What's Your Emotional Age?

The other day I read an article that was talking about emotional age. It was asking how old you’d guess you were if you had no clue about your actual physical age. I thought this was a really interesting concept and it got me thinking…how old do I feel? If I had no idea that I was born in 1988 and had just turned 24, how old would I guess that I am right now? In some ways I feel old. I worry about money and paying bills. I don’t do  spontaneous things because of money and because of responsibilities and because of other practical, boring reasons. People I’m friends with are having babies on purpose. Their weddings are no longer on Pinterest boards, they’re real. I don’t have many friends in my city, so I don’t go out that much. My life is pretty tame.

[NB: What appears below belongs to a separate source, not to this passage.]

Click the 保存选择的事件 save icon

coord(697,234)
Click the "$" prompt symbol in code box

But in other ways, I feel so young. I’m mentally a teenager. Sometimes I’ll be driving and I’ll feel sure that at any point in time I’ll realize that I need to go to bed so I can wake up and go to homeroom. Or I’ll be walking through the bedding section in Target and I’ll catch myself eyeing the extra long comforters that would look great in next year’s dorm room. I don’t even realize I’m doing it, and then something snaps me back to reality and I remember that college was a while ago and now I’m a big, boring adult.

Sometimes I’ll be driving along and I’ll hear a song (“Breakfast at Tiffany’s by Deep Blue Something, for example) and I’m instantly transported to the bus in middle school. Play me a little Third Eye Blind or Matchbox 20 and I stay right in middle school. Other songs make me think of high school. I remember specific dances or car rides or the time I saw Ryan Cabrera in concert on three separate occasions. Then I realize that these things happened seven or eight or ten or twelve years ago and it freaks me out. There’s no way that these moments happened so long ago. I remember them so clearly. It feels like they just ended.

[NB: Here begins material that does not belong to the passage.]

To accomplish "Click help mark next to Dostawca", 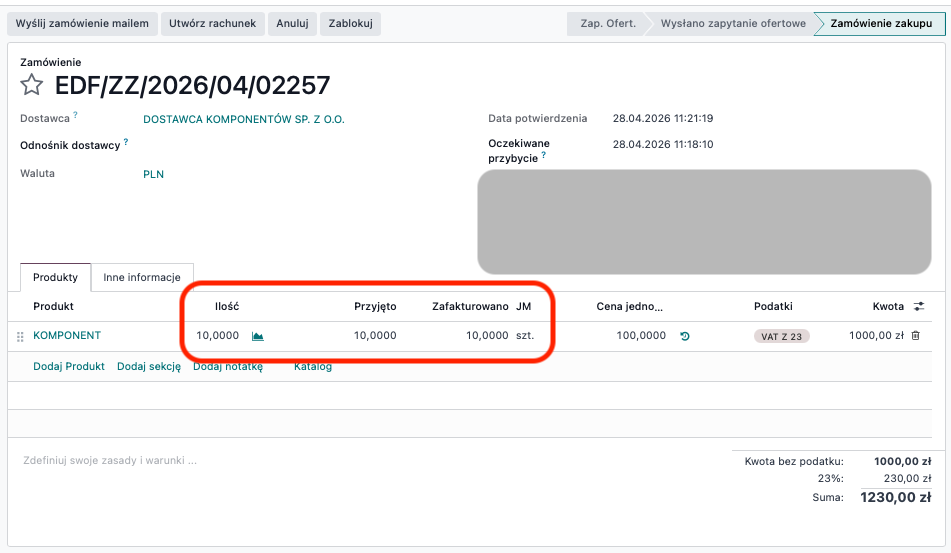I will (x=75, y=115).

Add that on to the fact that I still need to call my mom every day for help with problems and situations and basic household duties and I realize that, mentally, I’m young. I’m a teenager. I’m not ready to get married. I’m not ready to be someone’s mom. I’m not even ready to have a dog. I’m still getting everything figured out. I’m probably a solid seventeen or eighteen-year-old right now.

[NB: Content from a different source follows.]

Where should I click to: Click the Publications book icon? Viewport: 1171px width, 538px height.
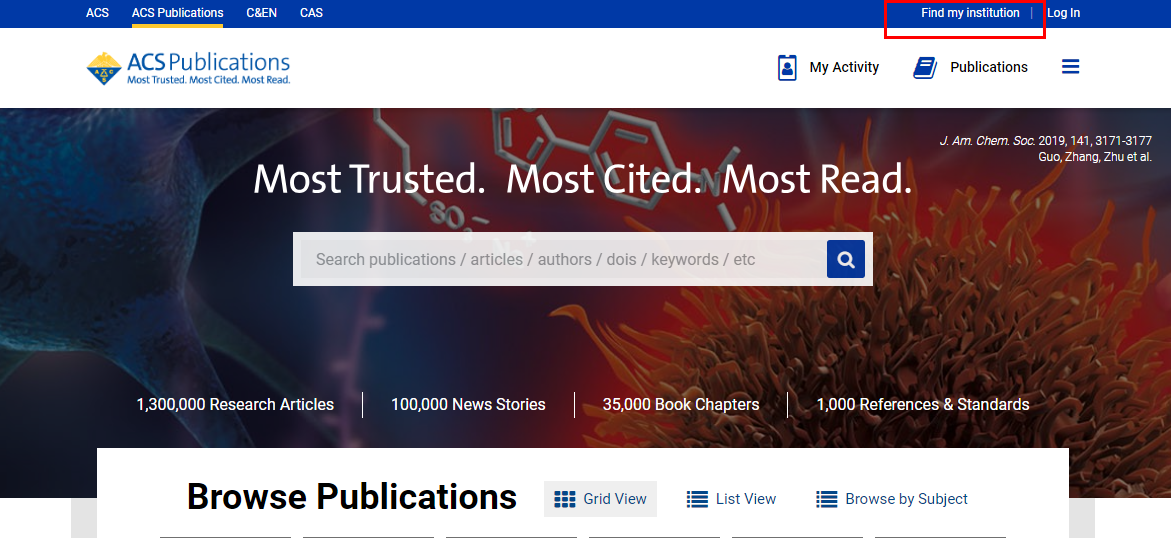pyautogui.click(x=925, y=67)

Then I get to thinking, “Damn. If only I could go back to high school right now, I would own senior year. I’d finally have figured out how to do my hair based on my hair type and I actually know how to dress for my body type. I know how to talk to guys I like. I would be so much better at high school now.” It’s a shame that you have to go through high school when you’re actually high school age. No one know’s what they’re doing. You’re awkward and lanky and wear weird accessories. It’s just a bad time all around. Life would be so much better if you had a few years to get it together and figure out your personal style and beliefs and then you were allowed to re-enter high school and try it again. There’d be a lot less crying and bitterness, I bet.

If you had no idea about your actual age, how old would you guess that you are right now? Do you feel younger or older than you actually are? Is it a good thing or a bad thing?